Taking oral contraceptive for seven or more consecutive years is linked to a 19% lower risk of developing rheumatoid arthritis (RA), according to researchers.

Current and past use of oral contraceptives offers women a protective effect against RA, research published in the Annals of the Rheumatic Diseases journal suggests.

But researchers found ‘no significant link’ with breastfeeding, which has historically been associated with a protective effect against RA.

Because RA is two to three times more common in women than men, it is thought hormonal and reproductive factors may partly explain this gender difference.

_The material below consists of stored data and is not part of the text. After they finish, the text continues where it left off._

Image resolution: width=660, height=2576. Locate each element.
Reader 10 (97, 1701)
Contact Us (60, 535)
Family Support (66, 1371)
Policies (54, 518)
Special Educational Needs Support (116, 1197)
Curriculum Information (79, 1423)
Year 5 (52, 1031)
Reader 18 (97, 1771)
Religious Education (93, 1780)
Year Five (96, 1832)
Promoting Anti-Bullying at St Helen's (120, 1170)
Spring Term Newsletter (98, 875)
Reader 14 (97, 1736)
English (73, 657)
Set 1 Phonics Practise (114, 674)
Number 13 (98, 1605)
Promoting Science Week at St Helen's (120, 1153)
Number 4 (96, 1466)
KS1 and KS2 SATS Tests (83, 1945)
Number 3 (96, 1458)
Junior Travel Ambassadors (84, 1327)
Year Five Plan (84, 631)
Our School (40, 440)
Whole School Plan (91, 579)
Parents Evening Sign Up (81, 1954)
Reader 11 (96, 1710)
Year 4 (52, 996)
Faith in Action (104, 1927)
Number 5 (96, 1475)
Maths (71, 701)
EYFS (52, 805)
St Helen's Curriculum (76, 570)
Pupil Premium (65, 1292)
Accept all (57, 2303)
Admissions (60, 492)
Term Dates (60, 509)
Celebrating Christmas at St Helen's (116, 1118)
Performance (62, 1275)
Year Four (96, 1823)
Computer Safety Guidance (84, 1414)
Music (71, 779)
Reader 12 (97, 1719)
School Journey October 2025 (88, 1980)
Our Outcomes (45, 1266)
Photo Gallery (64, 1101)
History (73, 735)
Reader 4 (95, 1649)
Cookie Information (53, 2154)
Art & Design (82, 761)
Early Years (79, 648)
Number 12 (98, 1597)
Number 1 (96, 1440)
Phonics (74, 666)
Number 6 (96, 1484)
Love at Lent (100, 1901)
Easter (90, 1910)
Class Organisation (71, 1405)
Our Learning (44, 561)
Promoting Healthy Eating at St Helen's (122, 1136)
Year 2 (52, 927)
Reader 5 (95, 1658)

The study looked at data on over 2,500 women with RA compared to 4,100 women without, matched for age.

Blood samples were taken from all participants to check for ACPA antibodies, strongly associated with RA, and women were quizzed ‘in depth about their contraceptive and reproductive histories’.

RA risk

Nine out of 10 people who test positive for ACPA antibodies will have RA, and the presence of these antibodies may indicate more serious disease.

The results suggest women who had used an oral contraceptive at any time had a lower risk of developing RA than those who had never done so, with a 15% lower risk in current users of oral contraceptives and a 13% lower risk in past users.

Using them for more than seven years – the average length of use among the study participants – was associated with a 19% lower risk of developing RA.

The authors, from the Institute of Environmental Medicine in Stockholm, Sweden, said: ‘We found that women who had ever used oral contraceptives had a significantly decreased risk of developing RA. The estimates were similar for current and past use, although only significant in the larger group of past users.’